To synchronize the position of the charachter across the two animations, I will define a "target bone". This bone can be used to define the floor plane, the position of the character, the forward direction, and the up direction, on each frame of the animation.
We will need to know the full joint matrix for the target bone (T), both in animation space TA, and in world space TW. These two are related by the animation origin AO through matrix multiplication
Each animation will have a unique independent animation origin, and the value of TA is the animation space representation of the target bone, evaluated at the frame determined by the rate calculated in the previous section. Therefore each animation will have a unique result for the value of TW
As we blend from one animation to the other, we want to transition which animation controls the world space value of the target bone matrix. To do this, we will blend the world space representation of the target bone.

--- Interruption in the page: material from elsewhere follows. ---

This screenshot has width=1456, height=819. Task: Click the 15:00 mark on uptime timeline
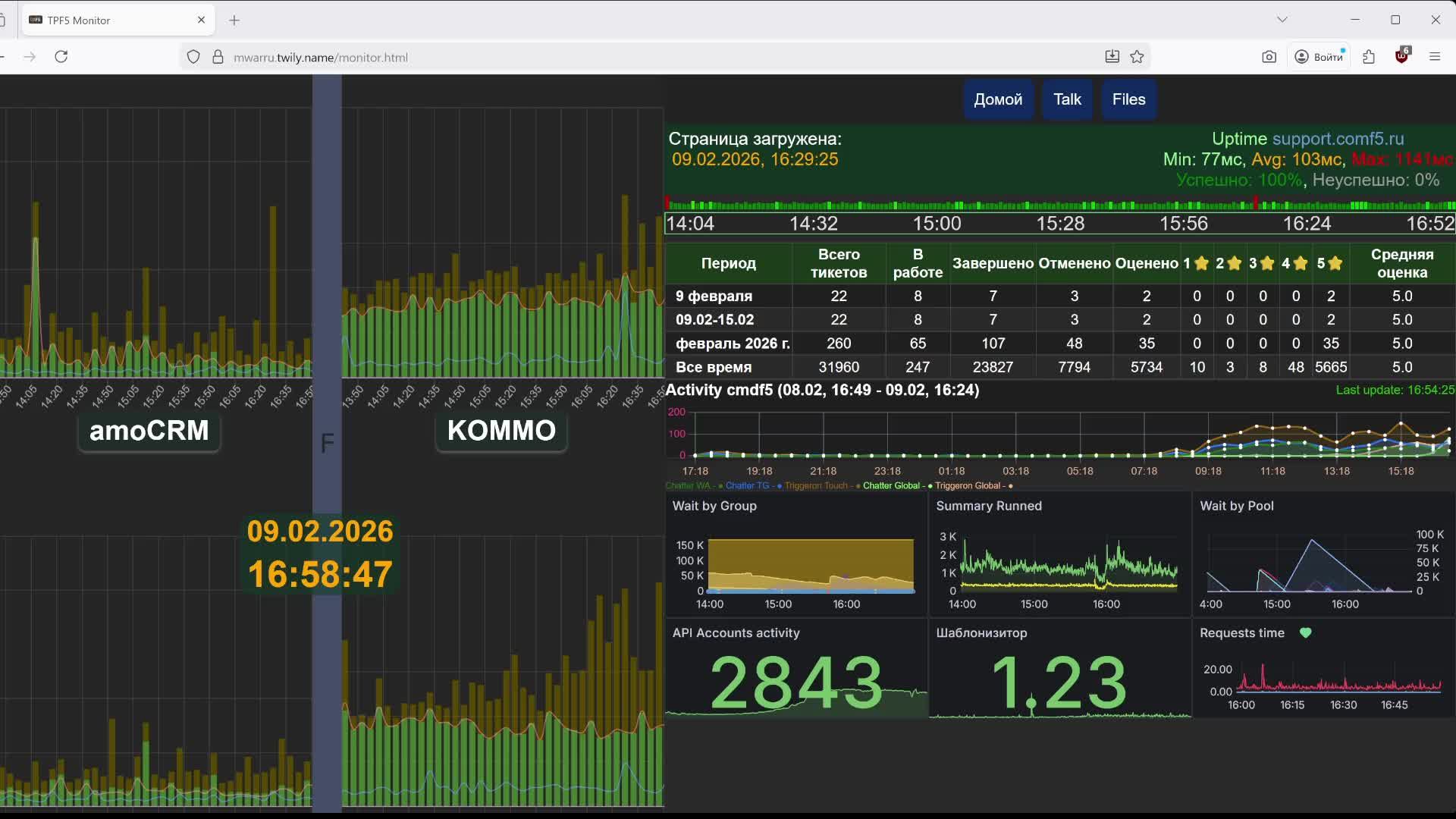(937, 224)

Blending a matrix is kind of tricky. If the matrix is composed of only translates and rotates, it is possible to decompose the matrix into a translate vector, and a rotation quaternion, both of which can be blended, and then recomposed back into a matrix.
If we want the individual animations target bone to be the same as the blended target bone in world space, we will need to move the respective animation origins.

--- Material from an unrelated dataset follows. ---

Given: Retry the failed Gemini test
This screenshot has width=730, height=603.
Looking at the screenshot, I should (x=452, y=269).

Using the blended world space values of the target bone matrix, we can determine the incremental offset that needs to be applied to each of the animation origins. Use the formula
And solve for Δ.
Now apply Δ to each animation origin to incrementally update it.
Finally, you need to find the animation origin for the blended animation. This can be done using the same blend function that was used for the world space target bone matrix.
You are tracking and updating the animation origins of the walk and run animations independently, but the origin you use to actually position the animation in world space is the blended origin.
Using this method, the blend parameter will determine which animation has more control over the actual world space position of the character. If we are in a full walk, then the run origin will continuously move backward, in order to conform to the position set by the walk animation. When we are in a full run, the walk animation origin will continuously move forward to conform to the position set by the run animation.
Step 4 : The next level
We should now have a walk/run blend, with the only constraint on the animator being that the footfalls happen at the same fractional intervals on both animations. However, placing constraints on animators never turns out well in practice, so let's discuss how we might remove the "fractional interval" constraint on footfalls.
Let's say we break the animation up into a set of events:
Presumably, we start the cycle with the left foot down, and the right foot stepping forward. On some frame, the right foot becomes stationary relative to the ground. Later the left foot becomes stationary relative to the ground, and finally the animation ends.
We can split the animation up into these four segments. Both the walk and the run animations should have these segments, and they should occur in the same order. We can either visually determine which frame each footfall happens on, and tag it, or we can have an automated process determine this for us. Either way, let's assume we know the exact number of frames in each of the four sub-intervals of each animation.
The only portion of our process that needs to be modified is the rate calculation. Now, instead of requiring that both animations end at the same time, we require that they reach the first event at the same time.
After reaching the first event, we recalculate the rates using the number of frames between the first and second events.
After reaching the second event, we recalculate the rates using the number of frames between the seond and third events.
After reaching the third event, we recalculate the rates using the number of frames between the third and fourth events.